- 1The principal privacy rules and regulations in Australia are contained in the Privacy Act 1988 (Cth) and what is known as the Australian Privacy Principles or APPs. The Office of the Australian Information Commissioner (OAIC) is the regulatory body responsible for compliance and enforcement of privacy laws in Australia. In short, the OAIC is the body to whom your business must answer in the event of a data breach, or the body to whom you may make a complaint about the handling of your personal information.
- 2The term ‘personal information’ is defined under the Privacy Act to mean any information or opinion about an individual, or that may reasonably identify an individual. The guidance offered by the OAIC indicates that it does not matter whether this information or opinion is true or not, nor does it matter whether it is recorded in a material form.
- 3The Privacy Act also distinguishes between the different ways of handling personal information (i.e. whether a business entity ‘collects’, ‘discloses’, ‘holds’ and/or ‘uses’ the personal information). Contexts such as direct marketing and cross border disclosure will also affect a business’ handling of personal information.

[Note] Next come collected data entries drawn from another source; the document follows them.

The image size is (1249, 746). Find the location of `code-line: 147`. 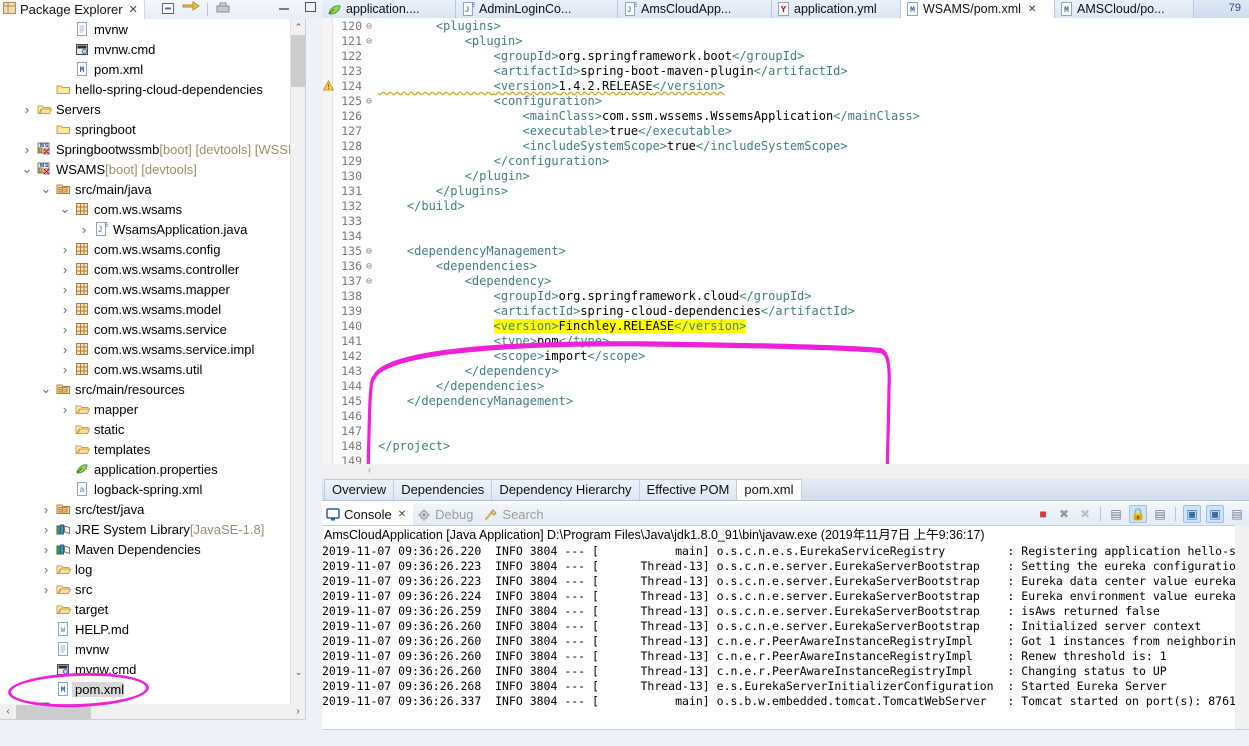

code-line: 147 is located at coordinates (786, 432).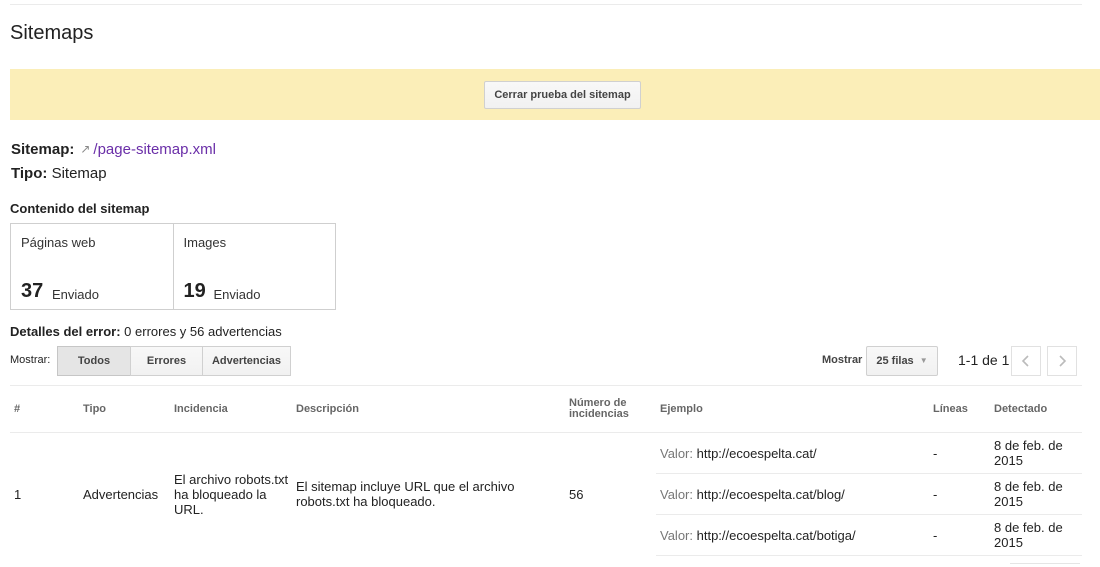 The image size is (1100, 567). I want to click on filter-all-button: Todos, so click(94, 361).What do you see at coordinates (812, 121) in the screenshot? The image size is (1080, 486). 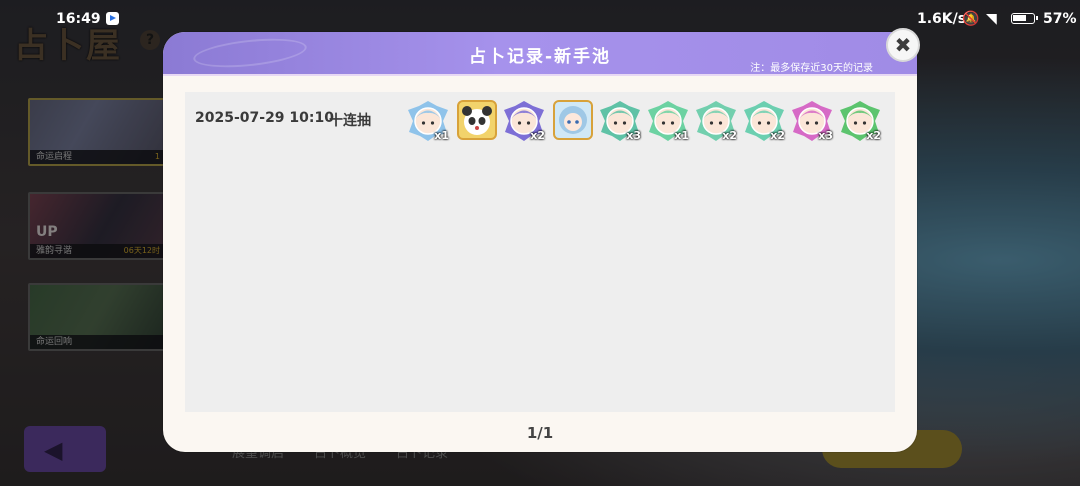 I see `result-pink-hair-girl: x3` at bounding box center [812, 121].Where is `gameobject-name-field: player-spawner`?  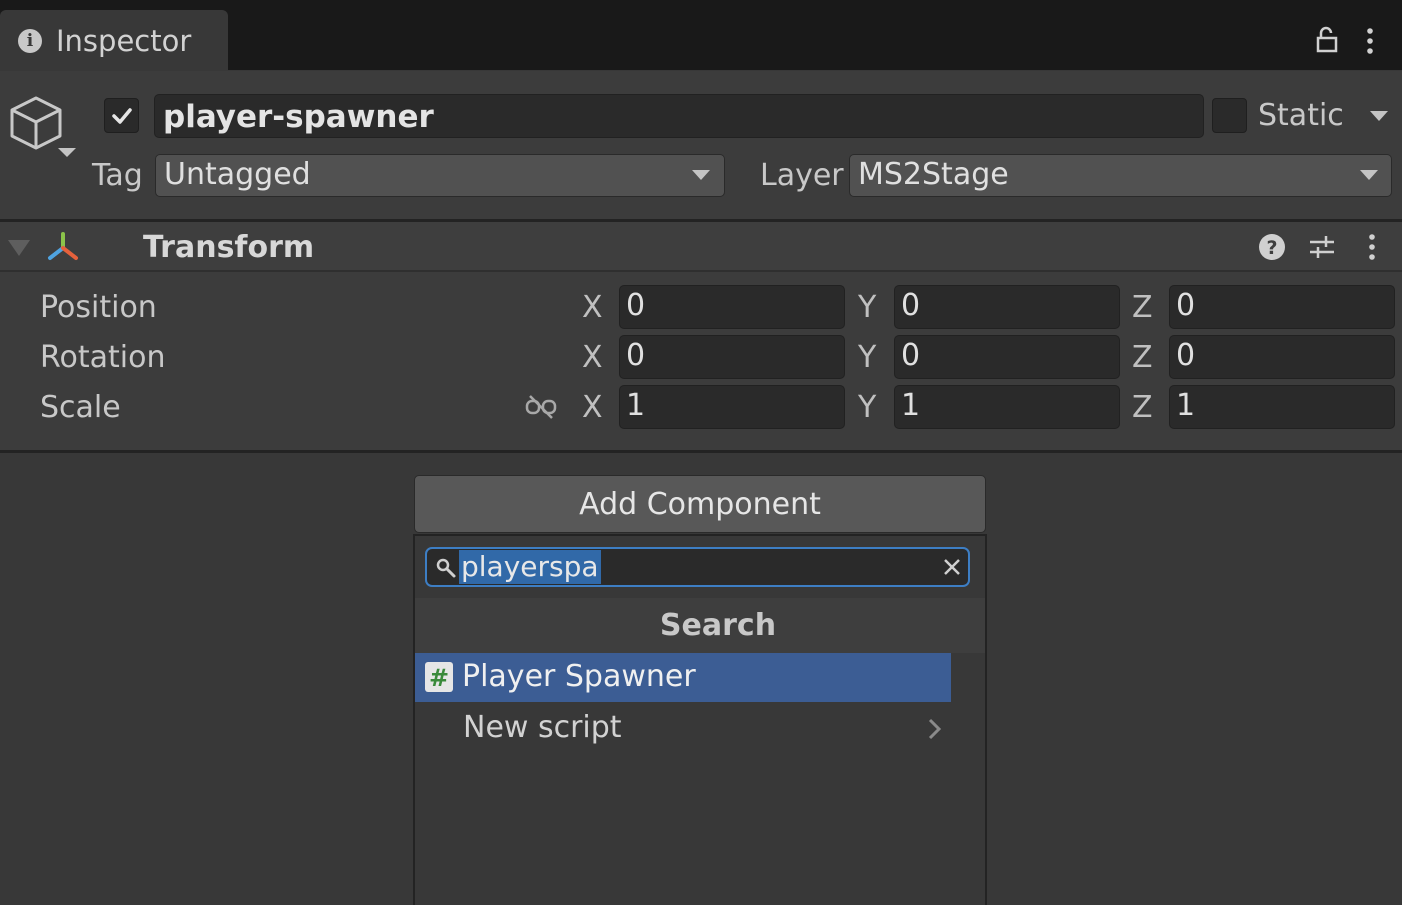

- 4Data sovereignty is an issue that may arise when a business stores data in a foreign jurisdiction and the data stored is subject to the laws of that jurisdiction. Discussions around data sovereignty generally concern compliance with the laws of another jurisdiction or the intersection of that foreign law with the local laws of a user.
- 5In Australia, there are now mandatory notification obligations following data breach. The obligations apply to any organisation that is subject to the Privacy Act – whether based in Australia or a foreign registered company that carries on business in Australia and which collects or transmits data.